_DATA TO EXAMINE:_
++++++

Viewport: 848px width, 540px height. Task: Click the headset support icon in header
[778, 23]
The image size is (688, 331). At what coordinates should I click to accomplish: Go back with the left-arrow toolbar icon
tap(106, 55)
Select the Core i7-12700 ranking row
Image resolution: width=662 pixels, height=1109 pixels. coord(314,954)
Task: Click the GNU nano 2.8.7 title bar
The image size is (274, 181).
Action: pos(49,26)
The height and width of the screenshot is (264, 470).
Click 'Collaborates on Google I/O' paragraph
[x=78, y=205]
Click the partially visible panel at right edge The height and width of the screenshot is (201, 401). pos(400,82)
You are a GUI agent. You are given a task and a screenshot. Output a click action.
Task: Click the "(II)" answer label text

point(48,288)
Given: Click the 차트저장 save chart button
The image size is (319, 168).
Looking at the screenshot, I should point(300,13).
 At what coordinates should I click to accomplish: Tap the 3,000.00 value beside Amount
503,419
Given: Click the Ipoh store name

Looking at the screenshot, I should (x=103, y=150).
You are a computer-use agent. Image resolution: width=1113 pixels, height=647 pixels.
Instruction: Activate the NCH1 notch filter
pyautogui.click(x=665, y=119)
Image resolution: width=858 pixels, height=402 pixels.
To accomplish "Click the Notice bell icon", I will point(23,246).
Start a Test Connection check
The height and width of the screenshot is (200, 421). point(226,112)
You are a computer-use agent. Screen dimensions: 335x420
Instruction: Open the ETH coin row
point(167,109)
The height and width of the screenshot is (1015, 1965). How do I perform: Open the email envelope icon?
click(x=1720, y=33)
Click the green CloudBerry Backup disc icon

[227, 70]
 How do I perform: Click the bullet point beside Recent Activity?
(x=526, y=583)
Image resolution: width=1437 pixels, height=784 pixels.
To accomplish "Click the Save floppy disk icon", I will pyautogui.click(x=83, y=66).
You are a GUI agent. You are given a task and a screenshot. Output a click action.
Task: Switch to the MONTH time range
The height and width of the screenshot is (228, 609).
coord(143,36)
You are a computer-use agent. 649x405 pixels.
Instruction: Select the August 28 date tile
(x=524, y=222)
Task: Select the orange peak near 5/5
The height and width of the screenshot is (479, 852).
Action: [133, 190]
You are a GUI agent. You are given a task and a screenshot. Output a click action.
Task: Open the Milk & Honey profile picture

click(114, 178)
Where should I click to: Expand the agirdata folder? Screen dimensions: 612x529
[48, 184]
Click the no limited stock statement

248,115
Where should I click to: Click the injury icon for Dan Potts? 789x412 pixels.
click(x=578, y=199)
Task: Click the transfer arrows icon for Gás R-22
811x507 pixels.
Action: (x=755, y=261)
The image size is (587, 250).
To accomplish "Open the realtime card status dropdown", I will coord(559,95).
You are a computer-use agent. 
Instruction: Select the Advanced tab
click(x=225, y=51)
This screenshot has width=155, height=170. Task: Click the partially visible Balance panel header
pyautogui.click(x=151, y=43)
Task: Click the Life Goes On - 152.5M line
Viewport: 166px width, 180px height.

++++++

_EXERCISE BRIEF:_
Reproduce the listing from the "The image size is (587, 250)." line onward, verbatim.

_RESPONSE:_
The image size is (587, 250).
To accomplish "Open the realtime card status dropdown", I will coord(559,95).
You are a computer-use agent. 
Instruction: Select the Advanced tab
click(x=225, y=51)
This screenshot has width=155, height=170. Task: Click the partially visible Balance panel header
pyautogui.click(x=151, y=43)
Task: Click the Life Goes On - 152.5M line
Viewport: 166px width, 180px height.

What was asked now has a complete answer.